**FRAGMENTO DE LECTURA**
-.-.-

Criaron los chicos alambre de por medio en casas contiguas, “bancándose” entre otras cosas, las frecuentes inundaciones del río generador del trabajo portuario, y sus consecuencias “no deseadas”, como dirían en aquélla época, igual que ahora, los políticos “abuelos” de los actuales.
Juntos afrontaron otra vez la angustia. No la de la partida, sino la del desarraigo.
Esa puta angustia que es como un puño apretando en la boca del estómago, y que sólo puede entender quien la haya padecido.
Esa angustia, impulsora inquebrantable de los hombres y mujeres fuertes, pero demoledora impiadosa de los débiles.

Había otro hermano. Otro Varela: el tío Benito.
¿Cómo había llegado el tío Benito?
Él salió como marinero recorriendo el mundo, y cuando pasó por Buenos Aires allí se quedó.
Se quedó seguramente aferrado a sus hermanos. Aquí construyó su familia.
Trabajó en la Condal, una fábrica de cigarrillos, hasta su jubilación.
Aquél marinero de juventud aventurera echó tan fuertes raíces en su casa de la calle Patagones, que allí viven ahora sus nietos con sus bisnietos.
Allí, en ese mismo lugar que casi no se modificó, por más que el entorno ahora sea tan distinto.

De él no recuerdo casi nada, solamente que el tío Benito llegaba con sus hijos y nietos a las fiestas de la familia, y tenía una forma muy particular de retirarse: en cuanto la reunión decaía para su interés, pues “¿ya los había visto a todos, coño!”, buscaba silenciosamente la puerta de calle y se perdía en la noche, regresando a su casa.
Creo que casi nunca alguien recibió su saludo de despedida.
Esa despedida “a lo Benito”, fue siempre muy natural para todos los demás.

Volviendo atrás, a los primeros años del exilio, imagino aquellos inmigrantes, aquellos desarraigados. Imagino la ansiedad de esperar el barco que podría traer a los suyos. Y ante el milagro del reencuentro, el abrazo interminable, atenazando simultáneamente a su casa natal, a su paisaje entrañable, a su asumida y decente pobreza, a sus escaceses y al gallego amor de sus padres.
Ese amor gallego de los gestos mínimos, de los ojos brillantes y penetrantes, profundamente apuntados a los ojos del ser querido.

-.-.-

**DATOS REGISTRADOS**

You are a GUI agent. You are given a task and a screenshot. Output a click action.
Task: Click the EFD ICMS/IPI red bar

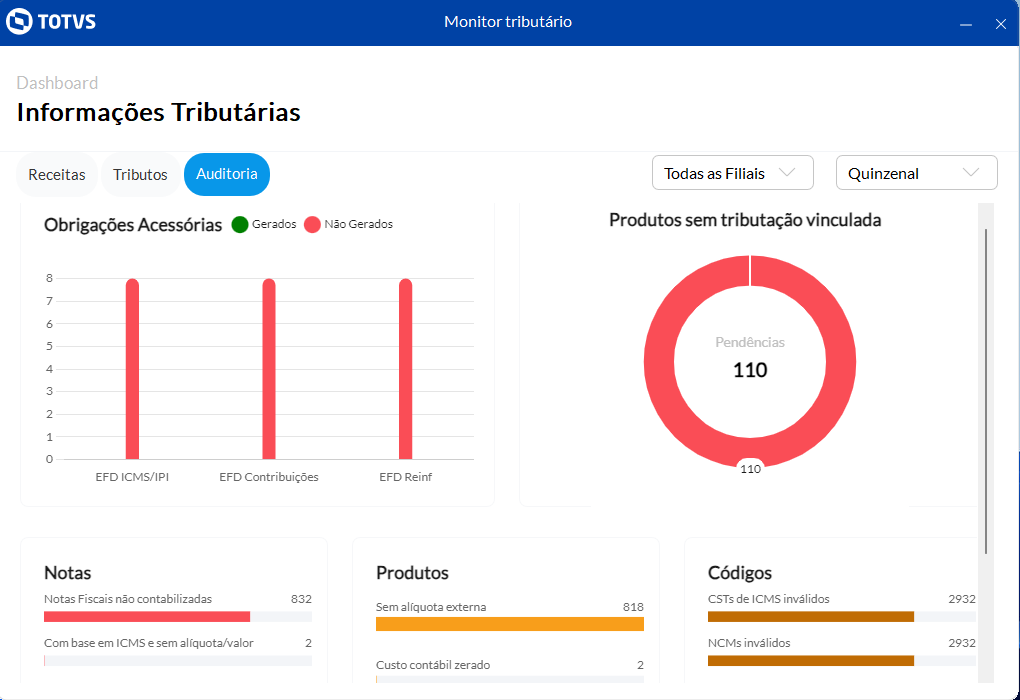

-.-.-

**EJERCICIO ESCRITO 1**
Transcribe del fragmento sobre la familia Varela el pasaje que comienza en las palabras "Había otro hermano." y termina después de "regresando a su casa.".
**EJERCICIO ESCRITO 2**
Según el fragmento sobre la familia Varela, ¿en qué fábrica trabajó el tío Benito hasta jubilarse?
**EJERCICIO ESCRITO 3**
Prosigue el fragmento sobre la familia Varela a partir de su última oración.

**RESULTADO ESPERADO 1**
Había otro hermano. Otro Varela: el tío Benito.
¿Cómo había llegado el tío Benito?
Él salió como marinero recorriendo el mundo, y cuando pasó por Buenos Aires allí se quedó.
Se quedó seguramente aferrado a sus hermanos. Aquí construyó su familia.
Trabajó en la Condal, una fábrica de cigarrillos, hasta su jubilación.
Aquél marinero de juventud aventurera echó tan fuertes raíces en su casa de la calle Patagones, que allí viven ahora sus nietos con sus bisnietos.
Allí, en ese mismo lugar que casi no se modificó, por más que el entorno ahora sea tan distinto.

De él no recuerdo casi nada, solamente que el tío Benito llegaba con sus hijos y nietos a las fiestas de la familia, y tenía una forma muy particular de retirarse: en cuanto la reunión decaía para su interés, pues “¿ya los había visto a todos, coño!”, buscaba silenciosamente la puerta de calle y se perdía en la noche, regresando a su casa.

**RESULTADO ESPERADO 2**
En la Condal, una fábrica de cigarrillos.

**RESULTADO ESPERADO 3**
Explícito como el verbo de una obra de Casona.
Implícito y mudo como un cuadro de Goya.

En cambio, no necesito imaginar porque fui testigo, del escenario espectacular de una larga mesa en el patio de la calle Irala, con toda la familia, compuesta de corajudos inmigrantes, y sus hijos porteños y los nietos, y la esperanza de su ascenso social, (mi nieto el doctor), y el truco, y el mus, y la cerveza y el naranjín, y la algarabía y el respeto, y el cariño y los ausentes que quedaron en Galicia, y la tremenda duda de reencontrarlos vivos alguna vez…
Y el odio visceral al franquismo nazi, y su miedo al terror fascista encarnado en Perón, para los viejos.
Y la esperanza legítima de una mejor vida para los jóvenes, puesta justificadamente por “algunos muchos”, en el mismo hijo tipo.

Y Fioravanti en la radio con el fútbol.
Y River y Boca, los cuadros del barrio pobre y querido.
Querido a pesar de las inundaciones y el olor nauseabundo del Riachuelo y las curtiembres, y los chicos jugando a la pelota en la calle del empedrado desparejo, y los hijos más grandes con el tango.
Tango que recogió en la mesa familiar las nostalgias de los padres: nostalgia en las fotos de los abuelos que no conocieron, y alegría en las canciones gallegas, en sus bailes de los pies tan ágiles, y en las manos sujetando el vuelo de las polleras, y los dedos haciendo castañuelas y los ojos tan llenos de lágrimas.

Esas lágrimas con la policromía de la nostalgia – alegría - esperanza del incierto retorno.
Cada día más incierto y quizás, menos dramático.
Menos dramático porque iban echando raíces.
Débiles al comienzo, pero raíces: esas raíces eran los hijos argentinos, sus parejas y los primeros nietos.
El esperado regreso, cada día recuenta más cosas para abandonar acá…
El deseado regreso se transforma: pasa de “definitivo” a “regreso para verlos”, y retornar.
Pero retornar era ahora volver a América, no a Vilagarcía de Arousa...

La vida les cambió el centro de gravedad sin que se dieran cuenta..!!
Es que en Buenos Aires están los hijos, las nueras, los yernos, sus familias, los nietos...
Y ¡chau!
¡Chau Galicia, chau!

Esos gallegos me enseñaron, sin palabras casi, el deber y la felicidad infinita de hacer todo, todo lo que está a nuestro alcance por la familia, por cada uno de los integrantes de la familia. Y eso me prendió fuerte.
El eje y propulsor de ese conjunto de almas, inseparable e indestructible, fue ese gallego cazurro, buen jugador de mus, hábil para sobrevivir, inteligente para progresar, firme para decidir, responsable para asumir sus obligaciones y ejercer el poder indelegable de jefe indiscutido de su familia.
Porque él fue el claro ejemplo de algo que la vida me enseñó después: no se es jefe de familia y respetado como tal, por el mero hecho de sentarse en la cabecera de una mesa.
Donde él se sentaba, en cualquier lugar de la mesa familiar en que se ubicara, estaba la cabecera.

Otro rasgo importante de su personalidad lo percibí en el repaso de mis recuerdos, recién cuando entendí que poder reírse de uno mismo, es un claro rasgo de inteligencia y salud psicológica.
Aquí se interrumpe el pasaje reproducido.